The specter of the psych ward looms large in popular culture: video games, horror movies, novels — the concept of a locked inpatient psychiatric ward is shorthand for a variety of terrors. This perception is driven by a complex cocktail of factors. Psych ward patients have struggled with historical and current abuses, which are compounded by misunderstanding and ignorance around mental illness.
During third year, I spent a six-week rotation in a busy, major metropolitan locked ward. Medical students tell each other weak jokes to make it through these rotations. We talk about how fine the line is between being a provider and being a patient. It is, unfortunately, unsettlingly true. Studies have demonstrated a robust correlation between the medical training process and developing depression. Burnout has been the topic of hundreds of articles, but we have yet to develop a truly effective strategy for preventing it.
So we interview our patients in their individual or paired rooms or in the assorted handful of other rooms available in the fish tank atmosphere of the ward. It’s rare not to have a line of sight to the hallway, and for good reason. My first patient had active homicidal ideation and had been hospitalized after an attempted murder. The patients we meet in the psych ward are, almost by definition, challenging. It is easy to see that challenge as a referendum on our skill as providers. As medical students, we aren’t doctors yet, but we’re still hungry to do something — to help.

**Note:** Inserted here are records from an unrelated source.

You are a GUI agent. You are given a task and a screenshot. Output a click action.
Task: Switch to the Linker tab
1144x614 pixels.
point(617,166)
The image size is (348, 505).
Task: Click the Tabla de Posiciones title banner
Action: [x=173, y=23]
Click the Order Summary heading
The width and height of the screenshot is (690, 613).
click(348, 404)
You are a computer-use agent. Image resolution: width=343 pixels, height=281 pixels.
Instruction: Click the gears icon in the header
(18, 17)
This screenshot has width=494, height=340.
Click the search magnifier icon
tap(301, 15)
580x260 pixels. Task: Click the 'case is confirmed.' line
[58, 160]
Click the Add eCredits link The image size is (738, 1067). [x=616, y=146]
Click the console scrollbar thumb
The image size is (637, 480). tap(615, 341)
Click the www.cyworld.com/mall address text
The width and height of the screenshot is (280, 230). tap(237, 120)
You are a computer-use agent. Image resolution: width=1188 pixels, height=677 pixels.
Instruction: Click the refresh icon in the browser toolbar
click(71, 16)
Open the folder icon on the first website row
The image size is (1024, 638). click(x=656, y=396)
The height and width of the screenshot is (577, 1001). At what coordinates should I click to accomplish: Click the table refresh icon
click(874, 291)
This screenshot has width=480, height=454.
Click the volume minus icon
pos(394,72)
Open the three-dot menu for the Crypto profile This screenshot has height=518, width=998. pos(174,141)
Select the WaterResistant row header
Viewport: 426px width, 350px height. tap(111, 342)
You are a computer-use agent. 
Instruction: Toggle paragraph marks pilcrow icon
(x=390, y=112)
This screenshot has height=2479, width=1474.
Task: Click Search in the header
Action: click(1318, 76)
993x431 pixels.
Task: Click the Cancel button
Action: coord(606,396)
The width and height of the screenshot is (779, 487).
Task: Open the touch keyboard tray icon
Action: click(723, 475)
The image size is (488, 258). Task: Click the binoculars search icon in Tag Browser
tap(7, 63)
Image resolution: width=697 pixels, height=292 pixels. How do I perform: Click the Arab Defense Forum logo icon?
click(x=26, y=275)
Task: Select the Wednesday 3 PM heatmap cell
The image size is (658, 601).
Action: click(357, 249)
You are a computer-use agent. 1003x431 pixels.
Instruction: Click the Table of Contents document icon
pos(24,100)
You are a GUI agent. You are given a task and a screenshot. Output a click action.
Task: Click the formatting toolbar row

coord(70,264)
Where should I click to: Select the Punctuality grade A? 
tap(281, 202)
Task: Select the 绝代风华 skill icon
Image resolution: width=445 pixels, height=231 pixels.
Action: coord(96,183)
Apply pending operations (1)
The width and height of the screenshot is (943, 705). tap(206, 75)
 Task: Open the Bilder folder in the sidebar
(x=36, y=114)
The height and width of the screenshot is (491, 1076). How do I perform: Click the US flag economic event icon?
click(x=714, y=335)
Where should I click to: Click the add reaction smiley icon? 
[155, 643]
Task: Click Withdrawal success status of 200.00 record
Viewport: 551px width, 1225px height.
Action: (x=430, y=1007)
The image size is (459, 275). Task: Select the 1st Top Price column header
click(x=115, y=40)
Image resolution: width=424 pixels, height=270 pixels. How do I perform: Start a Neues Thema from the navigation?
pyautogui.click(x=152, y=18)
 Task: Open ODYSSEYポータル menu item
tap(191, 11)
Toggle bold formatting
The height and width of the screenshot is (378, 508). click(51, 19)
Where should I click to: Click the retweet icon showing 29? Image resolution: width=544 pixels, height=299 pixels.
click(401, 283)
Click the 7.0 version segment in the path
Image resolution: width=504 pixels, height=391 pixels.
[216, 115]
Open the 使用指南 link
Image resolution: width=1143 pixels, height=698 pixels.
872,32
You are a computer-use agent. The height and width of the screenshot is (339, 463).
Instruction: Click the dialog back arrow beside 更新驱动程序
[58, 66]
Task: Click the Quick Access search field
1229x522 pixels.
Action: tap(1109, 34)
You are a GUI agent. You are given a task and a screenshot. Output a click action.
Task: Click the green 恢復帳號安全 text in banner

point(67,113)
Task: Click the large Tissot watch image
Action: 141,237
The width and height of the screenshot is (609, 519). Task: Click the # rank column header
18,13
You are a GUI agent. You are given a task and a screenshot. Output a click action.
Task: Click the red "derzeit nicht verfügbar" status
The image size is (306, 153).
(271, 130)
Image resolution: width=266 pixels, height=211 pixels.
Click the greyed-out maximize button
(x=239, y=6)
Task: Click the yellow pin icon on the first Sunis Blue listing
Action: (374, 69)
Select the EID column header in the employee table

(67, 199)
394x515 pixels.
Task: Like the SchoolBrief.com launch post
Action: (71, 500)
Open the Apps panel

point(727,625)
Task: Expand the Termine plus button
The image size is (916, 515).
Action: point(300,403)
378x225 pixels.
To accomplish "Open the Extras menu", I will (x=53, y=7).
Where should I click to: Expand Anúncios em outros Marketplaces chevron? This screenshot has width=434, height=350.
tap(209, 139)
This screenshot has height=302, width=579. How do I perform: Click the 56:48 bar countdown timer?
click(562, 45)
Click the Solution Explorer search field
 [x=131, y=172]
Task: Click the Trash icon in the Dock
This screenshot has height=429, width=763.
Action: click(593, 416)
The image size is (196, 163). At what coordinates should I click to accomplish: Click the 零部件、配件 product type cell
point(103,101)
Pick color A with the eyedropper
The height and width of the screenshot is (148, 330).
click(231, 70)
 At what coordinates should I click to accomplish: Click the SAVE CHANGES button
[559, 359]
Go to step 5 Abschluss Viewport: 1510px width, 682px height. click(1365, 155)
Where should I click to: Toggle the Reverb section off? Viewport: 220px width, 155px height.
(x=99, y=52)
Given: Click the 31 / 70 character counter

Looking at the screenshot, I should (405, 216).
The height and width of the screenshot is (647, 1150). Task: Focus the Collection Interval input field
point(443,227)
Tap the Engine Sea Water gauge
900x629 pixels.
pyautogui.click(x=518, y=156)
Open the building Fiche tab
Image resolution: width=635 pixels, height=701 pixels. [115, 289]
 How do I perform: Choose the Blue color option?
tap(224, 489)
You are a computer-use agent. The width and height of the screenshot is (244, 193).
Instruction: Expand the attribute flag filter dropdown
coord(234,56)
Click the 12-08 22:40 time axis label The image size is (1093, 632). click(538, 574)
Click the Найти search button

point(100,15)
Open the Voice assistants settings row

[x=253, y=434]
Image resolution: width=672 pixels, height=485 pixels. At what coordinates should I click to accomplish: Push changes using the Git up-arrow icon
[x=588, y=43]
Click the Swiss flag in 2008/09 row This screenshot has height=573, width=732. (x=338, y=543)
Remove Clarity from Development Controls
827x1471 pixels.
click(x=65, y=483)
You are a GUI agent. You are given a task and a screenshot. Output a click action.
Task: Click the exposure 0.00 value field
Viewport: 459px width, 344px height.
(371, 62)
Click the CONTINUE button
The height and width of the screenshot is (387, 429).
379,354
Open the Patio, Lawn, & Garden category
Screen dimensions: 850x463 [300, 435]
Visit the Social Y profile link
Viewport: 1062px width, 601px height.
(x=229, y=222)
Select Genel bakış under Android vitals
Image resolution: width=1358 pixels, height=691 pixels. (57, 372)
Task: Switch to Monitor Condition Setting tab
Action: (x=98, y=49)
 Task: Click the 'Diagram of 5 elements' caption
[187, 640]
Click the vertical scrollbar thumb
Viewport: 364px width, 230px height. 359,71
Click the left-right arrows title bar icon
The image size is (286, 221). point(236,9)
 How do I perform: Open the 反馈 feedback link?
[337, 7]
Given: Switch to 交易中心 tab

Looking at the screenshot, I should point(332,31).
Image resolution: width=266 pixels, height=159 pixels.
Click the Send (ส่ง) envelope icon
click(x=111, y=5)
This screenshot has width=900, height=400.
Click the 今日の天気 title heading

And helping can feel all but impossible in that environment. We can’t provide the kind of in-depth, evidence-based counseling that psychologists can. As medical students, we have neither the time nor the skills. At best, we can listen, empathize and attempt to offer human connection. We try to note symptoms related to medication changes and bring those back to our teams. Even the best attendings are deeply limited in what they can do. (And not all attendings are the best.) Multiple disorders that react wildly differently to medications can present with very similar clinical pictures. Medication adjustments are risky and take time. The benefits may not show for days or weeks. In the meantime, there’s tremendous pressure to get the patients out the door to open up a bed for the next desperately ill patient.
That’s the crux of it: There are always more patients, never enough beds. A “good” inpatient story is someone who comes in with a relatively new issue that can be treated effectively with medication. A young person with a new manic episode, for instance, can typically be stabilized and safely discharged — hopefully to home. (Hopefully, they still have a home. Sometimes patients in the throes of an episode of mania, psychosis or both may do things that leave roommates or family members unwilling to take them back. Or they may have lost a job and been unable to pay rent.)
But there are far more “bad” inpatient stories. Chronic disorders that haven’t responded to medication in patients who struggle with homelessness and addiction. What do we do for those patients? What can we do for them? Patients who come in deeply ill or “gravely disabled,” unable to care for themselves, then they become “placement problems” — there is nowhere to send them but the street, and we don’t want to discharge to the street. At the very least, patients should know about and plan to use a shelter. Patients who will likely never be well enough to live independently sit on the ward for months while we attempt to find somewhere that will take them. Social workers scramble to make the best of bad situations. This patient smokes — that cuts out many of the adult family homes that might have taken them. This patient’s violent history means that they’ll need to go to the state facility, but the waiting list for that is weeks to months long.
In the midst of this, what are medical students learning?
We are learning that our society does not value the lives of the mentally ill. Not enough to provide preventative health care, so that patients who are depressed can receive counseling and medication sooner. Not enough to make learning about mental health mandatory in K-12 education, so that people can recognize symptoms in themselves and those around them, and seek help before a crisis point. Not enough to address the very real stigma around mental illness, so that people feel free to seek help without worrying what that will mean for their lives.
We see attendings who are keenly aware of these issues, but whose schedules and lives don’t permit advocacy or those who have burned out to the point where they’re just churning through the endless stream of patients. We learn that modern medicine does not value the ability of physicians to advocate for their mentally ill patients.
The biggest lesson I learned — between the ward, and the psychiatric emergency department where I spent occasional blocks of time — is that mental health care is chronically underfunded, everyone who works in it knows that, and society clings to outdated ideas of what mental illness is and what its treatment should entail.
I eventually developed a good rapport with my homicidal patient. It’s heartwarming, but not the moral of the story. Those individual moments of caring and connection matter, but they are not the major takeaway medical students get from the locked ward, and they are not enough. The system has to change if we want to treat mentally ill people like human beings who matter.
Our enemy isn’t evil, shadowy, movie villain psychiatrists or criminally dangerous patients. It’s a web of societal attitudes, politicians who channel funding elsewhere, and the workload of underpaid, burned out providers and staff at every level. We can change this. We need to, and we have to work together to do it.